前回の「三国志」に続いて、今回は諸葛孔明の「出師の表」です。「これを読んで泣かないものは人に非ず」と言われた名文です。劉備が死ぬ時に、できの悪い息子の劉禅を、孔明に託します。「見どころがあるようなら助けてやってくれ。才能がないなら、君が取って代わってくれ。」とまで言うんです。そこまで言われた孔明は感激し、命がけで劉禅を盛り立てることを誓います。「白帝城」の名場面ですね!
 
弱国である「蜀」を任された孔明が、このままではじり貧だということで打って出ます。そのときに、国に残した劉禅に提出したのが「出師の表」です。格調高い文章です。「先帝、創業いまだ半ばならずして、中道に崩殂せり。今、天下三分し、益州は疲弊す。此れ誠に危急存亡のときなり。」なんて、私も暗記しちゃいました! ところが、出師の表の大部分を占めているのは、主君たる劉禅に対するお説教なんです。

「臣下が頑張っているのは、先帝劉備に恩返しするためなのだから、勘違いしないように。」「自分自身を卑下するようなことを言うのは止めて下さい。」「他人の
アドバイスを聞かないようなところは良くないから直さないとダメだよ。」「しっかりと頑張って、先帝劉備の期待に背かないようにしてね!」
こんな感じで、ひたすら説教が続くんです。孔明さんは、とても偉い人だと思いますが、こういうのは止めて欲しいと、私でも思っちゃいます。こんな調子で口うるさく子供を教育したら、子供がグレちゃうんじゃないかと心配になってきます!

孔明亡き後、蜀は滅ぼされ、劉禅は捕虜となります。
そこで劉禅は宴会に招待されるんですが、ニコニコしていて本当に楽しそうだったそうです。「お国が恋しくないですか?」などと聞かれて、劉禅は答えます。
「毎日が楽しくて、蜀のことなど思い出さない。」

これは、劉禅がいかに暗愚な人かを示すエピソードということになっています。確かにそうなんですが、私には劉禅の気持ちも分かるのです。早く降参したかったのに、孔明たちのせいで、お説教されながらいつまでも「皇帝」をやらされて、本当に辛かったんだろうなと思います。もちろん、孔明たち頑張った人たちからすれば、がっくり来ちゃうのもわかりますが。。。
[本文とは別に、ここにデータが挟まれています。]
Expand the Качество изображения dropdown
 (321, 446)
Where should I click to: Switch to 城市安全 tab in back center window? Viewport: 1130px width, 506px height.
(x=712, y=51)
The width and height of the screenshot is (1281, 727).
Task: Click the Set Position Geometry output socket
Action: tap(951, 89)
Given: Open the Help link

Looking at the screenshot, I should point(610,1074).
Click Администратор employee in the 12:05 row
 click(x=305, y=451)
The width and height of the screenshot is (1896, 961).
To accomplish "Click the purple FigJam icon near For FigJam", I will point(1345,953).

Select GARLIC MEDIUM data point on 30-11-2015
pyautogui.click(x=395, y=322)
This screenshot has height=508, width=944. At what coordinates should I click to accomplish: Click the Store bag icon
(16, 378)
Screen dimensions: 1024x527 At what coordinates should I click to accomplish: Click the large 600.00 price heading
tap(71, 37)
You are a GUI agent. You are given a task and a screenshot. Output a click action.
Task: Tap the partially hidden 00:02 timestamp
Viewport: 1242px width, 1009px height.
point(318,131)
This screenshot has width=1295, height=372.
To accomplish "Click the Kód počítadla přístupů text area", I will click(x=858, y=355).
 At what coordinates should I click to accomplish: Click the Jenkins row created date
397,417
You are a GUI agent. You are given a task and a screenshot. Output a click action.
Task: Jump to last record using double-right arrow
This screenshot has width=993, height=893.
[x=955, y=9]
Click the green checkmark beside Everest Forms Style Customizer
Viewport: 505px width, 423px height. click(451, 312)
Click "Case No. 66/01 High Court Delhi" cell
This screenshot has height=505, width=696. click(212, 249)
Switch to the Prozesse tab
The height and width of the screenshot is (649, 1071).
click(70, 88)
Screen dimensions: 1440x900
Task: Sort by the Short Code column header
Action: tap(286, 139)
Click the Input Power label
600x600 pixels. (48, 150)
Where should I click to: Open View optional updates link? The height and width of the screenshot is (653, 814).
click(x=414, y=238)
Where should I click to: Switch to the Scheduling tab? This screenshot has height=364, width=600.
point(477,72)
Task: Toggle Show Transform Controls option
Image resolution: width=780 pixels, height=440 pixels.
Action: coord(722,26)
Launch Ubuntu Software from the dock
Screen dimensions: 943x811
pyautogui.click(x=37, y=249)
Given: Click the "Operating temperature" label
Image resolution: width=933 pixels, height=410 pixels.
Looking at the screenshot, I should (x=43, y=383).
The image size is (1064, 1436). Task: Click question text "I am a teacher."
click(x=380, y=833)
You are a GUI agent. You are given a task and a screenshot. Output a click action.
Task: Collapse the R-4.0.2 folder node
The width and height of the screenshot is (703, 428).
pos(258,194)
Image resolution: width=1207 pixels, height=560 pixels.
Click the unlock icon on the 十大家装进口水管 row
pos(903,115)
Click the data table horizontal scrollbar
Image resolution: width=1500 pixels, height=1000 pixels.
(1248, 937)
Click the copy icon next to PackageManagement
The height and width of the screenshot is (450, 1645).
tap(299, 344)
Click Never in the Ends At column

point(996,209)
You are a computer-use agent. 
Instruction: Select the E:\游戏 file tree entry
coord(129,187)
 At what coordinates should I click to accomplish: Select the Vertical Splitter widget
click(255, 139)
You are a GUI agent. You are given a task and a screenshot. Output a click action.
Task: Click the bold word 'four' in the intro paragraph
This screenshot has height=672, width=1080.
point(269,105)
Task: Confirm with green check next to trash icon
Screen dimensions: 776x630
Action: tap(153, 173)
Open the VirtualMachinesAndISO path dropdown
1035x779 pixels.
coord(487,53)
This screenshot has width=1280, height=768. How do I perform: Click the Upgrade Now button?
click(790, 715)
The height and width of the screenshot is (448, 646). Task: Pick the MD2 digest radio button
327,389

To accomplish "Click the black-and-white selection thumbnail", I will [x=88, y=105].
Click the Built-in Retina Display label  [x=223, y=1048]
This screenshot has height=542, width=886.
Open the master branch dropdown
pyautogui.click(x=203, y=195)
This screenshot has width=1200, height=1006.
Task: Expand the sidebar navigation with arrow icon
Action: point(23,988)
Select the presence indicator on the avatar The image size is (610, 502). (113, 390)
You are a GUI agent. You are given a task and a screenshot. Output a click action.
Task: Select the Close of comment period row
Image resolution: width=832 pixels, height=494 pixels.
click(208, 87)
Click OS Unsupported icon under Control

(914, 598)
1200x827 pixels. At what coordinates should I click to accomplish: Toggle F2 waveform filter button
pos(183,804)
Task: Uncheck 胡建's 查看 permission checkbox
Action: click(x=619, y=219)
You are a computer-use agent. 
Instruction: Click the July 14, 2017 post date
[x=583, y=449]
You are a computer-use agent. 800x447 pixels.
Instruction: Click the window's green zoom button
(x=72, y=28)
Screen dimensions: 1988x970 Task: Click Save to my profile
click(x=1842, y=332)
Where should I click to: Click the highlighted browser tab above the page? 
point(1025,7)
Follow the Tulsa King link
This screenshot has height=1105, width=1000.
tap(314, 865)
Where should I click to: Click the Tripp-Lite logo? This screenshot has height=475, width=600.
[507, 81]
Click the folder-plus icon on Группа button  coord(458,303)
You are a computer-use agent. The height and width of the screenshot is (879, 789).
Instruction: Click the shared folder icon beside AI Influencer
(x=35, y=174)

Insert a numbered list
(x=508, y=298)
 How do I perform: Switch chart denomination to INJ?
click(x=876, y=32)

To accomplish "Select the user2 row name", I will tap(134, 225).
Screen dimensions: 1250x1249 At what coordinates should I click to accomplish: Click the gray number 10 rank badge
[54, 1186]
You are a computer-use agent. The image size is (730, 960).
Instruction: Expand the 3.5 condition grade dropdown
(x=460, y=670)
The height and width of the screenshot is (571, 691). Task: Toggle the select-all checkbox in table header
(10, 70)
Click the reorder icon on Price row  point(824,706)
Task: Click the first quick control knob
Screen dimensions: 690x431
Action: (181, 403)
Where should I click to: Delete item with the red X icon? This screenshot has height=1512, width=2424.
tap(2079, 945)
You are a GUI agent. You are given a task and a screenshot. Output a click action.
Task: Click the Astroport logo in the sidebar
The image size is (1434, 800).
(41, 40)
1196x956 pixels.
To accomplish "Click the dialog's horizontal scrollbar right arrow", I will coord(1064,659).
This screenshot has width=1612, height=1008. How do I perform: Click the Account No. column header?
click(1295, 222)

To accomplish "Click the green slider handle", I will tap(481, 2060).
しかし、こういうことは弁護士の仕事でもよくあるのです。依頼者は「もういいや。」と内心思っているのに、孔明ならぬ弁護士が、やる気十分なので、なかなか「もう止めたい」とは言い出せないという場合です。
刑事事件で、不当に「自白」させられるのを防ぐということで、何人もの弁護士が、勾留されている容疑者を毎日2回ずつ訪問した事案がありました。不当な捜査に屈しないよう励ましたんですね。ところが容疑者は「いつもいつもやって来られて、落ち着いて休むこともできない」と、知人に不満を言っていたそうです。

民事裁判をしている経営者の方から、「もう負けでもいいから早く終わらせたいんだが、弁護士の先生が本当に熱心なんで、『もう止めよう』となかなか言えないんだよね。」なんて、愚痴られたこともありました。
孔明が頑張っているから、やめようと言えなかった劉禅と同じように、弁護士が熱心だから、やめようと言えないお客様も相当数いるのではと心配になります。

依頼者のために、弁護士が死ぬ気で頑張るのは本当に大事なことです。その一方、「依頼者を置いてきぼりにしてないか? お客様の要望を本当に理解しているのか?」と考えることも、弁護士にとって非常に大切なことだと思えるのです。
 

弁護士より一言


中学2年の娘が、反抗期なんでしょうか、本当に生意気です。親が注意すると、口答えしてきます。
「お前は本当に恵まれているんだよ。」なんて言うと「パパとママはどれだけ恵まれて、良い子供を持っているか分かってる? 世の中には、本当にひどい中学生が山ほどいるんだから!」なんて言い返してきます。むかっ! 私も、面と向かっては言えないお説教を一杯書いた「出師の表」を残して、家出してやろうかと思ったのでした。